Within the first year, new e-Commerce customers spend approximately $154 with retailers. Most (69%) of this amount is spent within the first 30 days, according to research from RJMetrics. However, only 32% of consumers place a second order with retailers within that year.
Marketers need to respond by increasing focus on retaining customers and maximizing customer lifetime value (CLV). CLV is the sum of all purchases a customer makes in a given time period, with the report calling it “the most important metric for understanding your business.” In fact, the fastest-growing e-Commerce retailers acquire a CLV 79% higher than their peers after a full year.
RJMetrics released the 2015 Ecommerce Buyer Behavior Report, which includes data from 176 e-Commerce retailers and 18 million customers, in order to uncover online shopping behaviors and trends.
The report concluded that retailers’ overall dependency on customer acquisition varies by their vertical. For example, houseware/home and computer/electronics retailers rely more significantly on new customers spending a large amount of money up front, while food, drug and mass merchants rely more on repeat purchases growing over time.

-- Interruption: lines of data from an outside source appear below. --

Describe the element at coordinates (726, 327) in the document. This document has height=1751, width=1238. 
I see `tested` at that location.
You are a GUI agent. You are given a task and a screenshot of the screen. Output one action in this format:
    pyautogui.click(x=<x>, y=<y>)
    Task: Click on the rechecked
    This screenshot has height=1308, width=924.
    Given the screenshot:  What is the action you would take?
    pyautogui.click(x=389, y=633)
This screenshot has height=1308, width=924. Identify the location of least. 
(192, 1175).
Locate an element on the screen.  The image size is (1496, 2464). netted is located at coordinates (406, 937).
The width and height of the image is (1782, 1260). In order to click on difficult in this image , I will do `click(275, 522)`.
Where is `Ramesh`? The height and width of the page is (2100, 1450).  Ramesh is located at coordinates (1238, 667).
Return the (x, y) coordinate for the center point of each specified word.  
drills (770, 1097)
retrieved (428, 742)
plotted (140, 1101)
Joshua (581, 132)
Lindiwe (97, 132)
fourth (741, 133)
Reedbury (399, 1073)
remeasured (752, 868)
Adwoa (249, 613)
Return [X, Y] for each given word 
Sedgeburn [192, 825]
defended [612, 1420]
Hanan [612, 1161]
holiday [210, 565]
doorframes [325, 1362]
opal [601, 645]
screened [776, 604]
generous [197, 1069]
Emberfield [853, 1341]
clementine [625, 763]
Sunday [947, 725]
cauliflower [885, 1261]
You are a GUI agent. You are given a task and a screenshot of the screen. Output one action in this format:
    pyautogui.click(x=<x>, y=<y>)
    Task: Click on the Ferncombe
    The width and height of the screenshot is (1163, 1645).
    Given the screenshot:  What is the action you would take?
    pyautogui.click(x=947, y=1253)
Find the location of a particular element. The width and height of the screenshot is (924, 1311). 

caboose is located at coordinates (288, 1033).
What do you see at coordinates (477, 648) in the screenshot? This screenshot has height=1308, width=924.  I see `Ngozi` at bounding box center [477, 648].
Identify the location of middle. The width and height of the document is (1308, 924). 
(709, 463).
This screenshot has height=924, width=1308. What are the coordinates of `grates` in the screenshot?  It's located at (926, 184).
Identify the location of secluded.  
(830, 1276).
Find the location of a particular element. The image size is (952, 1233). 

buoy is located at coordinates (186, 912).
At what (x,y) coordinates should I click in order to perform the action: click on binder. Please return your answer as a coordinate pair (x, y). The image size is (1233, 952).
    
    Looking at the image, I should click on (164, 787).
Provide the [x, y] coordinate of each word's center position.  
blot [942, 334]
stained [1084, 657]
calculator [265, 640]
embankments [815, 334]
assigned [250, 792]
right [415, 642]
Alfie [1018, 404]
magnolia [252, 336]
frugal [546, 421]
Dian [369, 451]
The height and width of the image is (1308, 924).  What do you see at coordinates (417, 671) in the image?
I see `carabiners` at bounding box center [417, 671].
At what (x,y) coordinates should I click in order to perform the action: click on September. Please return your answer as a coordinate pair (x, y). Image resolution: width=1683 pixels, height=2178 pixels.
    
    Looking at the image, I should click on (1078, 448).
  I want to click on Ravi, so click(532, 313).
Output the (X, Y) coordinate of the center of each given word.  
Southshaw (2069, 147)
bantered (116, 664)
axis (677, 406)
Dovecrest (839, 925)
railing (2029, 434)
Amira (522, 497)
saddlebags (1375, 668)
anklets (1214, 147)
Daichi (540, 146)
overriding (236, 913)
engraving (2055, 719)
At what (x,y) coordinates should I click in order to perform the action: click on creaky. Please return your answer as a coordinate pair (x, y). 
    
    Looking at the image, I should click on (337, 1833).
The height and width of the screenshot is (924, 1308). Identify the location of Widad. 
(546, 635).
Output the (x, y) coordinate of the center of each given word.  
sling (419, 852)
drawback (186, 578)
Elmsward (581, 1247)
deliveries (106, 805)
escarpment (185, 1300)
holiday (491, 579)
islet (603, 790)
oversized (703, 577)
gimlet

E-Commerce retailers can use this insight to make predictions about which customers will turn into big spenders, and they can segment this data further by analyzing:
Number of items in each order; and
Days between orders.
The fastest growing companies are improving CLV because they excel at acquiring more high-value customers and increasing the value of their existing customers. Additionally, purchase rates increase steadily with each incremental purchase during the first year. While the likelihood of a consumer making a second purchase after a first is relatively low, the likelihood of a third purchase jumps to 53%, and increases to 64% and 70% on the fourth and fifth purchases, respectively.